On February 1, Union Finance Minister Nirmala Sitharaman is scheduled to present the Interim Budget for the fiscal year 2024-25. This Budget will act as a temporary financial framework until a new government is established post-general elections, with the comprehensive annual budget anticipated in July 2024.
What is Interim budget?
An Interim Budget is a temporary financial plan presented by the government. It’s typically used in a year when a general election is due or during a period of transition. This budget ensures that the government has enough funds to continue its operations until the new government is formed and can present a full-year budget.
Key differences between an Interim Budget and a full-year Budget include:
- Duration: An Interim Budget covers a shorter period, often a few months, whereas a full-year Budget covers the entire financial year.
- Scope and Detail: The Interim Budget usually doesn’t include major policy changes or new schemes. It’s more about continuing the existing financial operations of the government. In contrast, a full-year Budget can introduce new policies, tax changes, and major schemes.
- Purpose: The primary purpose of the Interim Budget is to maintain continuity in government spending and operations during a transition phase. A full-year Budget, on the other hand, is a comprehensive financial plan for the entire year, reflecting the government’s fiscal policy.
- Parliamentary Approval: Both budgets require parliamentary approval, but the Interim Budget is typically passed more quickly as it is more urgent and usually less contentious.

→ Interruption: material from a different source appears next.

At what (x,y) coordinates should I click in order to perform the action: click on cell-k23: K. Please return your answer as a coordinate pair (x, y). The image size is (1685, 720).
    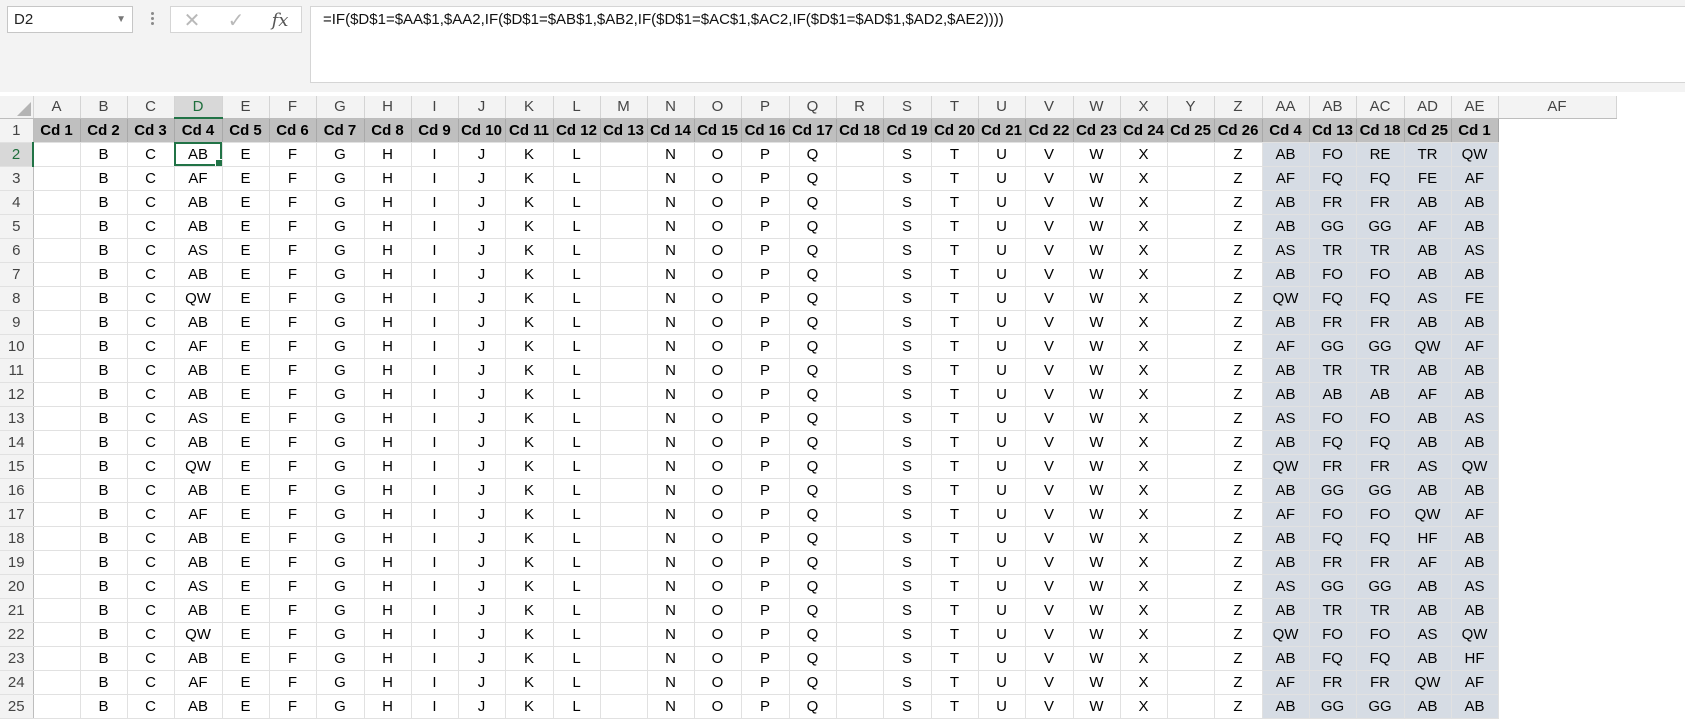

- Political Context: An Interim Budget is often presented by the outgoing government before an election, while the full-year Budget is presented by the incumbent government or the new government post-elections.
In essence, the Interim Budget is a stop-gap arrangement to ensure the smooth functioning of the government until a new government presents its full-year budget, which outlines a broader economic vision and financial plan.